:: Available data ::
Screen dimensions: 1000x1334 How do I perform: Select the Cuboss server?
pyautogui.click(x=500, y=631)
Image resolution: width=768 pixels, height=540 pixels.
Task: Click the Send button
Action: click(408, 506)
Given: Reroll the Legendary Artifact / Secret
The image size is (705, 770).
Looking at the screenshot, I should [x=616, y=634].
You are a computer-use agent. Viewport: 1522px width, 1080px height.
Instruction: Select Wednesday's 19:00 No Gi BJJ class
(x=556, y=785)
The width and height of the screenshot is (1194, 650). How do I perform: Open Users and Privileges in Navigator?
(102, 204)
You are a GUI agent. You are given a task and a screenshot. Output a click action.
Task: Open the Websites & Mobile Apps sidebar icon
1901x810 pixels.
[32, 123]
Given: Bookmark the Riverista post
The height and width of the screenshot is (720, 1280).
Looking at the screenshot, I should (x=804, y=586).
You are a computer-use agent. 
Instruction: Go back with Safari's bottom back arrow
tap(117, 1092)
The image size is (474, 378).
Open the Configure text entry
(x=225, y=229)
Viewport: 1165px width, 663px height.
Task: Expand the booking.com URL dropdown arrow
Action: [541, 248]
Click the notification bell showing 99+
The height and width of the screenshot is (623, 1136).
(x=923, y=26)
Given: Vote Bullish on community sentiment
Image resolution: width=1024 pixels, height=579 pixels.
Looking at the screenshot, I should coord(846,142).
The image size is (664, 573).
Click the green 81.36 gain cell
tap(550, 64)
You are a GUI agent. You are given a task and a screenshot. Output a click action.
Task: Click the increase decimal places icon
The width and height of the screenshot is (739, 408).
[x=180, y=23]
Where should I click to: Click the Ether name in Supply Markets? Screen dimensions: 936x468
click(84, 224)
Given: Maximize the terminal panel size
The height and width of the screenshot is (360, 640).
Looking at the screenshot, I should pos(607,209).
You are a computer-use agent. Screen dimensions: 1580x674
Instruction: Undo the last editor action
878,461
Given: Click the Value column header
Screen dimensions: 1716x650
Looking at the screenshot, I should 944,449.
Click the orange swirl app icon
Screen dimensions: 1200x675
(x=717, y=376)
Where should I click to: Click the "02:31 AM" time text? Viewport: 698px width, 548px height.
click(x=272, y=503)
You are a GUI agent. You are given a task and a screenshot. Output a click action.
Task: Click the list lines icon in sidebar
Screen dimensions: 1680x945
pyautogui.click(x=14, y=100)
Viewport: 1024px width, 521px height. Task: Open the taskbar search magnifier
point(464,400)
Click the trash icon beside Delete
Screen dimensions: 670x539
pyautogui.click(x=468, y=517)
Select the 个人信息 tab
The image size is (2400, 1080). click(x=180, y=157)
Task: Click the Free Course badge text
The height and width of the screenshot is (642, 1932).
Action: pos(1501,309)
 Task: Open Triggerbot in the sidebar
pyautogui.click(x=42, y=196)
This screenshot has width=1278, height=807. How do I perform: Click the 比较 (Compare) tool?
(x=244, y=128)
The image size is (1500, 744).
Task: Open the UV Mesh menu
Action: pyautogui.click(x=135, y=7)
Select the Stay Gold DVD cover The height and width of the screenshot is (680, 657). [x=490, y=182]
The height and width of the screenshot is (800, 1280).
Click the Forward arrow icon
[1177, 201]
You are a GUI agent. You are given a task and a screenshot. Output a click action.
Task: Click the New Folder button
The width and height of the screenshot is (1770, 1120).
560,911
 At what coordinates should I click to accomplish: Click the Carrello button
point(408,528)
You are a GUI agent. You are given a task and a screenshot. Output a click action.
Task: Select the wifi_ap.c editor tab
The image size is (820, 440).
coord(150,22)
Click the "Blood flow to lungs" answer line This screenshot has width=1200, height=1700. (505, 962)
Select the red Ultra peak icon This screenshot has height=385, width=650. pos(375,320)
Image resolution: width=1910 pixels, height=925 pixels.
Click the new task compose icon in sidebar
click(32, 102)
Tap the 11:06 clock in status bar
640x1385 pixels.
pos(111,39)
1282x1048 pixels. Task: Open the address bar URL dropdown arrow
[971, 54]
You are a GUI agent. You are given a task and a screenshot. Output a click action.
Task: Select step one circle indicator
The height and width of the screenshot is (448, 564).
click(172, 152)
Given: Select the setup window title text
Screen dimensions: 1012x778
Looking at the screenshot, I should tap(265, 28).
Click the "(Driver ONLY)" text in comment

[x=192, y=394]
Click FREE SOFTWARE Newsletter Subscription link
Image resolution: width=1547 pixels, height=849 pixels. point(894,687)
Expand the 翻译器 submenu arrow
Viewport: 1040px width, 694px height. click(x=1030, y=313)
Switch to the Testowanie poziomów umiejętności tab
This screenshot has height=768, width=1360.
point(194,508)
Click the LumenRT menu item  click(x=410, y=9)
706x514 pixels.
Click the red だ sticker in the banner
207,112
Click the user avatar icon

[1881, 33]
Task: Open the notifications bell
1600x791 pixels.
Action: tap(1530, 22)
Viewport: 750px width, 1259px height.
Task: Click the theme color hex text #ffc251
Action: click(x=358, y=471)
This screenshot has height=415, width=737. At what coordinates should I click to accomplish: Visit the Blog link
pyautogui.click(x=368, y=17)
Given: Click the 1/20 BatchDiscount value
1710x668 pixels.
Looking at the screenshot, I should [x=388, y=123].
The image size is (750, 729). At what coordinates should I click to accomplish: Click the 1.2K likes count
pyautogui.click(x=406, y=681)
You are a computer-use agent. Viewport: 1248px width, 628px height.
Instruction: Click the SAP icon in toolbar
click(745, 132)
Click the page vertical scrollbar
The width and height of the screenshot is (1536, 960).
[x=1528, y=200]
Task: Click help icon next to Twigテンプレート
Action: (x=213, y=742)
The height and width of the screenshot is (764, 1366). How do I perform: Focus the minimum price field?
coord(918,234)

:: Exercise directions ::
Nothing should be returned except the lines from the first line of the data above through the line with "The image size is (474, 378).", each one exact.

:: Task response ::
Screen dimensions: 1000x1334 How do I perform: Select the Cuboss server?
pyautogui.click(x=500, y=631)
Image resolution: width=768 pixels, height=540 pixels.
Task: Click the Send button
Action: click(408, 506)
Given: Reroll the Legendary Artifact / Secret
The image size is (705, 770).
Looking at the screenshot, I should [x=616, y=634].
You are a computer-use agent. Viewport: 1522px width, 1080px height.
Instruction: Select Wednesday's 19:00 No Gi BJJ class
(x=556, y=785)
The width and height of the screenshot is (1194, 650). How do I perform: Open Users and Privileges in Navigator?
(102, 204)
You are a GUI agent. You are given a task and a screenshot. Output a click action.
Task: Open the Websites & Mobile Apps sidebar icon
1901x810 pixels.
[32, 123]
Given: Bookmark the Riverista post
The height and width of the screenshot is (720, 1280).
Looking at the screenshot, I should (x=804, y=586).
You are a computer-use agent. 
Instruction: Go back with Safari's bottom back arrow
tap(117, 1092)
The image size is (474, 378).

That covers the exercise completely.